<<<<

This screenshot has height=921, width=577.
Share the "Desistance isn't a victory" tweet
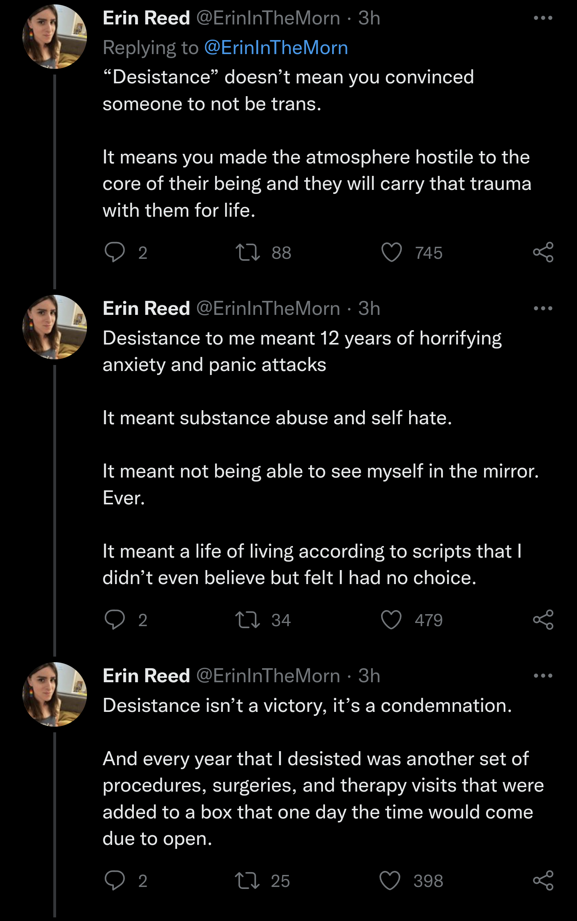point(543,881)
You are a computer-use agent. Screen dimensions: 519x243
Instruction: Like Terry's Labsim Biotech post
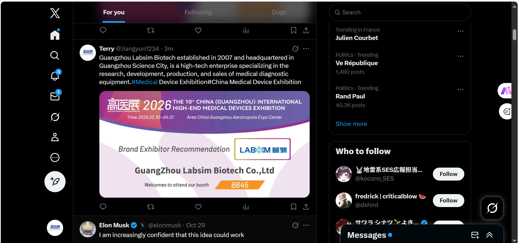[x=198, y=207]
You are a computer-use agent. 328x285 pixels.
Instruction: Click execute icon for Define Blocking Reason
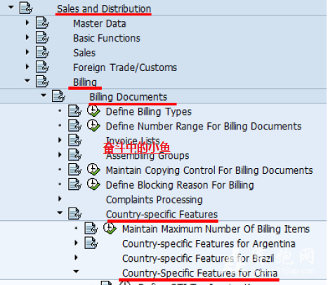coord(93,184)
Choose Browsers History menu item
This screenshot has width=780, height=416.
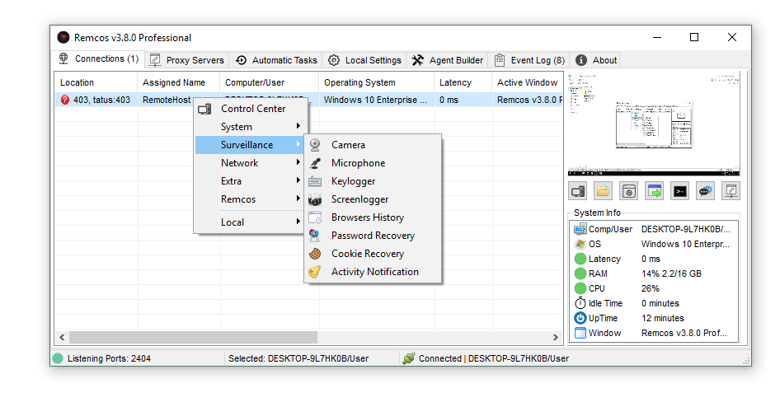coord(367,217)
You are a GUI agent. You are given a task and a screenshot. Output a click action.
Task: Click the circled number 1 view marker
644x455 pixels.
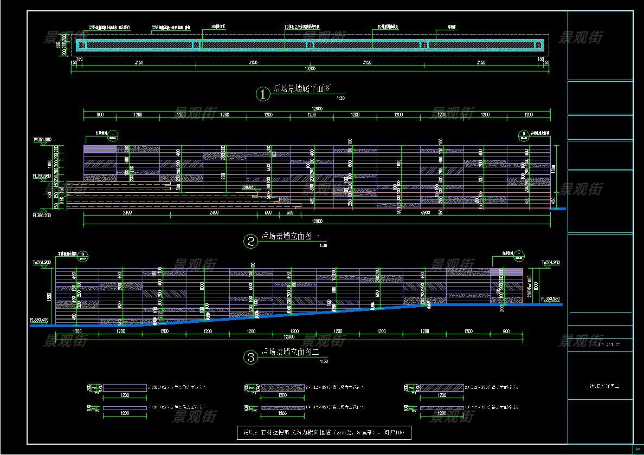click(263, 94)
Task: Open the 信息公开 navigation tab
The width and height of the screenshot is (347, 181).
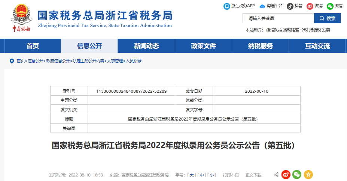Action: point(89,46)
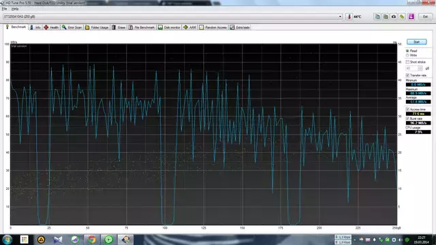Open the Random Access tab

pos(213,27)
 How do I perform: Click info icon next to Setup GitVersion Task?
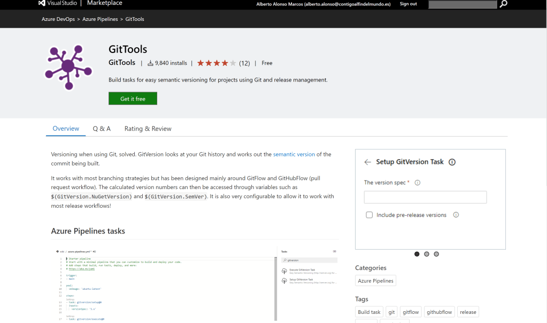(452, 162)
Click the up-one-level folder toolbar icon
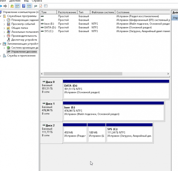 tap(12, 6)
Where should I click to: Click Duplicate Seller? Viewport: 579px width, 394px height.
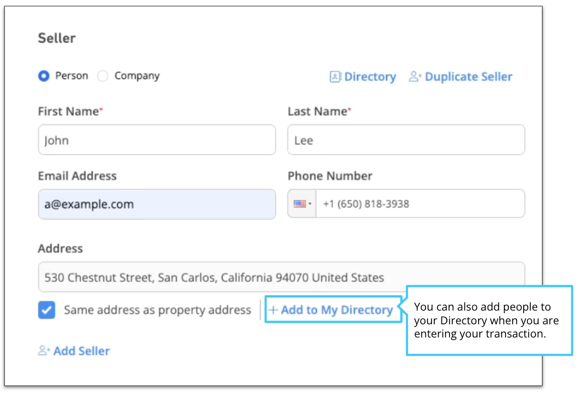468,77
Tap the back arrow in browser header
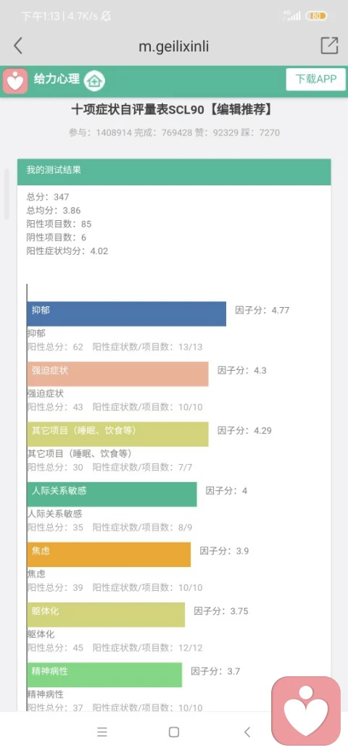This screenshot has width=348, height=753. coord(18,46)
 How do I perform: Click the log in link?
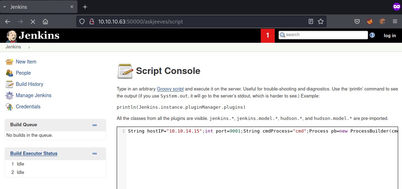[390, 35]
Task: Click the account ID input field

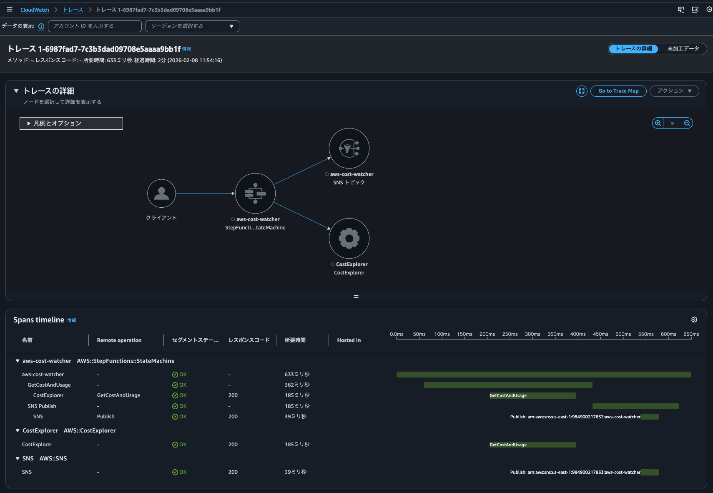Action: [x=95, y=26]
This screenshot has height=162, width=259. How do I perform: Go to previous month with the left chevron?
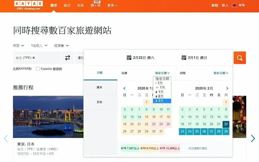(x=125, y=88)
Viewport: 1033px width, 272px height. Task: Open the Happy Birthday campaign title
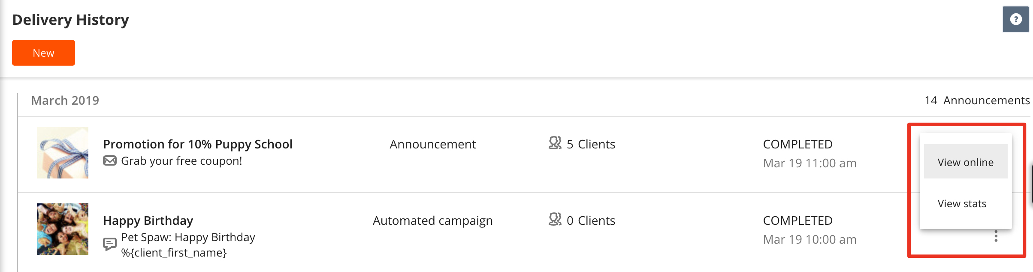pyautogui.click(x=148, y=221)
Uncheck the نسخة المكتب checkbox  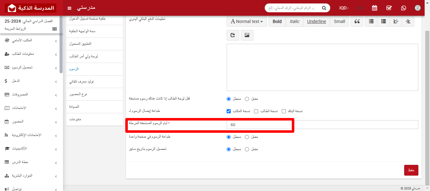[x=229, y=111]
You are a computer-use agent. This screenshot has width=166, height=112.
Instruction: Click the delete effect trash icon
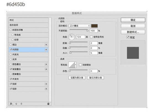(x=48, y=104)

>>>>

The expected answer is one number: how many lines above contain "agent".

4